The “attitude” (which is honest - I make no effort to hide it) is a direct outgrowth of years of frustration with people euphemizing the problem with Republican fascism.
I wonder if your own unusually even keel might be the product of a lifetime of threat evasion, necessitated by this society’s collective racism.
I understand the frustration. To clarify, my stance against political assassinations isn’t about keeping myself safe or playing it calm for survival. The deaths of people like Martin Luther King and Malcolm X are why I feel the way I do. Their loss robbed society of critical voices and cut off dialogue that needed to keep happening. That’s what makes assassination such a deep threat to democracy.
What I find especially troubling is the irony here: Kirk himself dismissed empathy, and I disagreed with him. Showing indifference to his death, or to the pain felt by those close to him and/or followed him, would be the very lack of empathy that I've criticized about him.
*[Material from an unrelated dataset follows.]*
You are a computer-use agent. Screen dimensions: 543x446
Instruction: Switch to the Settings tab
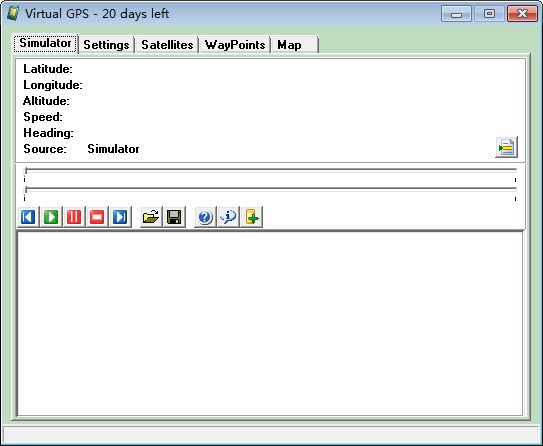pyautogui.click(x=106, y=45)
I abhor people who seek to cause harm for no reason beyond ideology or racism (there's more). Their actions can be monstrous, but they are not literal monsters, they are human beings, molded by the paths they’ve walked and the lessons they’ve absorbed. If we refuse to see them as human, we risk becoming what we claim to oppose.
Speaking as a Black man, to me having empathy doesn’t mean excusing or tolerating racism. It means refusing to let someone else’s hate dictate how I see them & how I see myself. No one is born that way; they were taught it. Simply recognizing that makes it easier for me not to dehumanize people. And that refusal to dehumanize is exactly what too many of the people I oppose fail to practice themselves.
I've heard the argument that Kirk’s killing is the self-fulfillment of his own words about the Second Amendment, that he himself argued gun deaths were the price of freedom. But if you opposed that position when he was alive, you should oppose it now as well. Otherwise, you’ve abandoned principle for spite. Using his statement to justify his assassination is using the same logic you claimed to reject. If gun deaths are not acceptable, then his death should not be acceptable either.
For me, the principle is simple: violence should be met with violence, but words should be met with words. If someone comes with fists or bullets, violent resistance is justified. But if someone only comes with words, no matter how offensive, the answer has to stay in the realm of words. Once we start accepting killings over speech, we’ve crossed into legitimizing the same silencing that took away great leaders. We also end up helping to create a world where every conversation is held at gunpoint. That’s not the future I want for anyone, least of all my children.
I can take words as they come, and I’m ready to defend myself if violence follows, just not the kind that comes from a rooftop over 100 fucking yards away.